PROBLEM TO SOLVE =>
Could you please count how many lines in the data below hold the string "width"? Reply with only the number.

INPUT MATERIAL =>
──────

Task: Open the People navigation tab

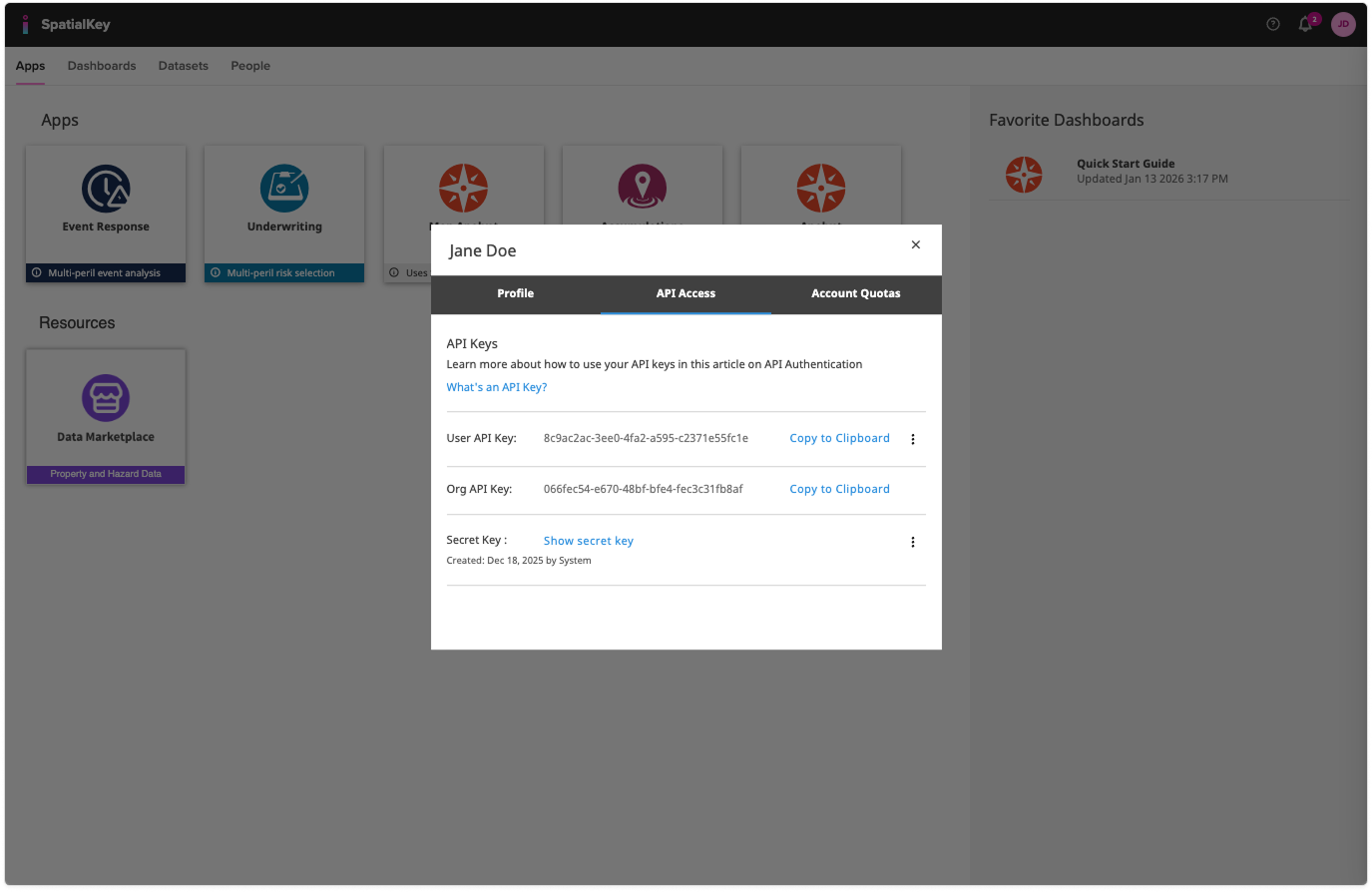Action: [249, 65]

──────

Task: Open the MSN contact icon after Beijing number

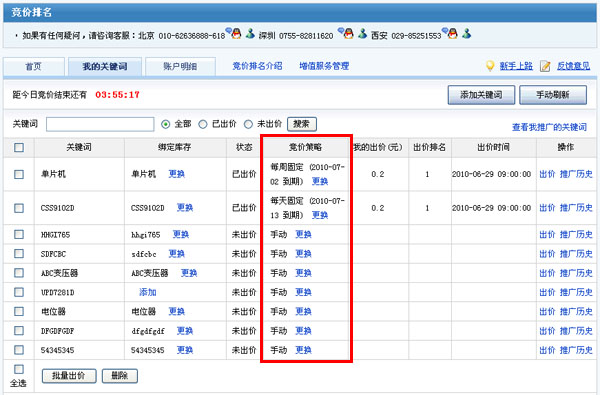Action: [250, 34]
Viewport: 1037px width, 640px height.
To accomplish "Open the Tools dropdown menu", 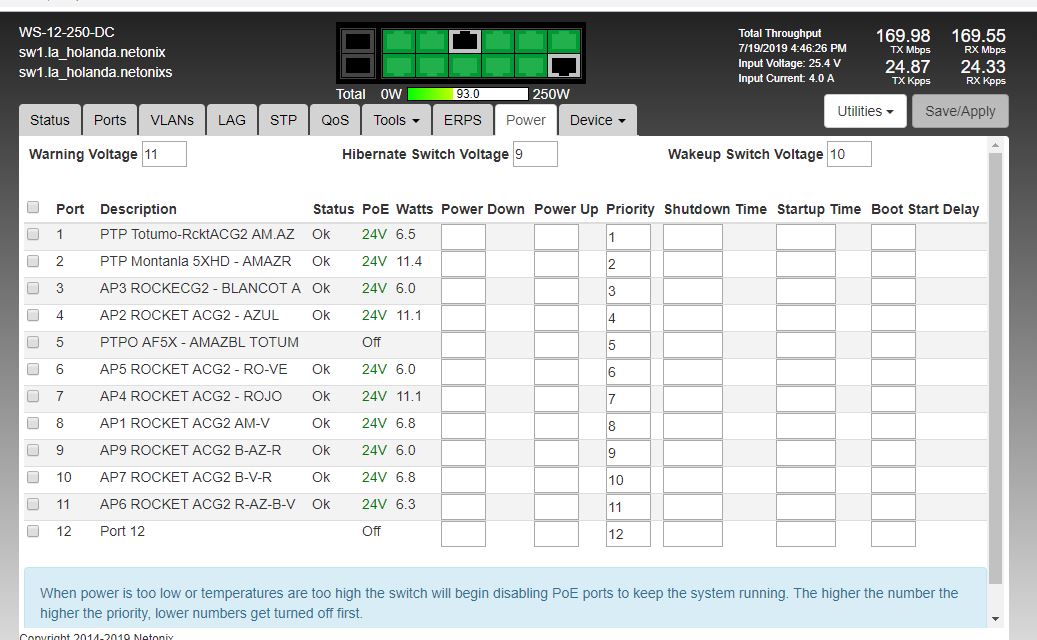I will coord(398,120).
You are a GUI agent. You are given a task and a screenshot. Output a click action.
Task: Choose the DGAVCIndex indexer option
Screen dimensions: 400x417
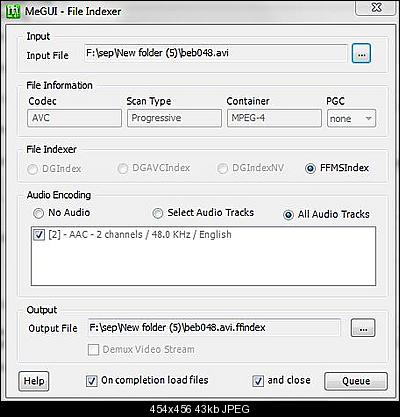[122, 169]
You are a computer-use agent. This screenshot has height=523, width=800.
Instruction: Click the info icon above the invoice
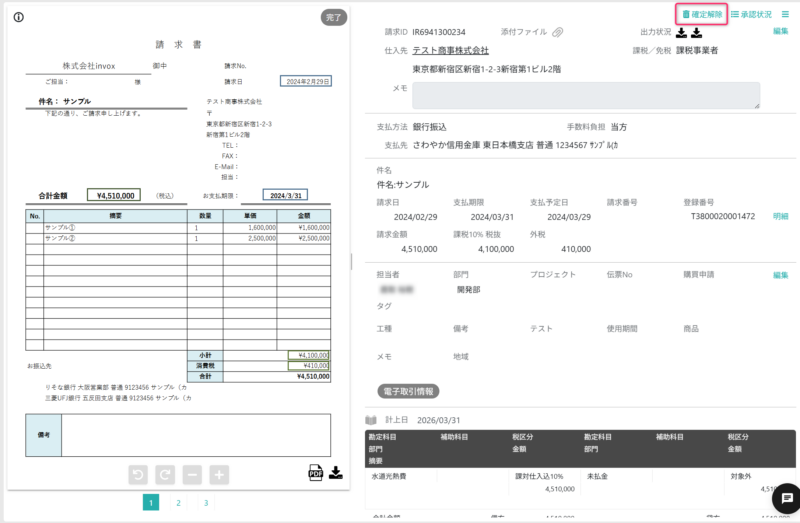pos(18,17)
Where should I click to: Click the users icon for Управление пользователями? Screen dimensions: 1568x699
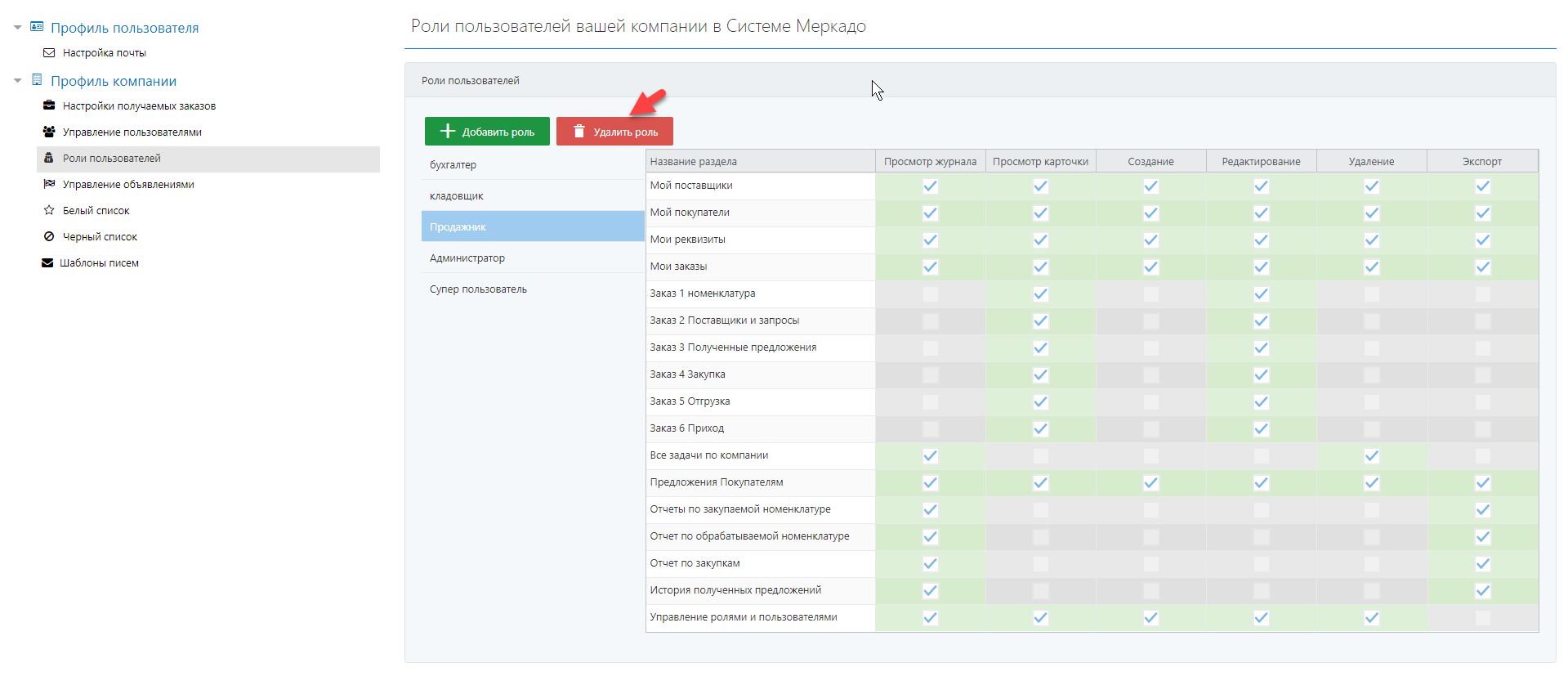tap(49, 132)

──────

REPLY =>
2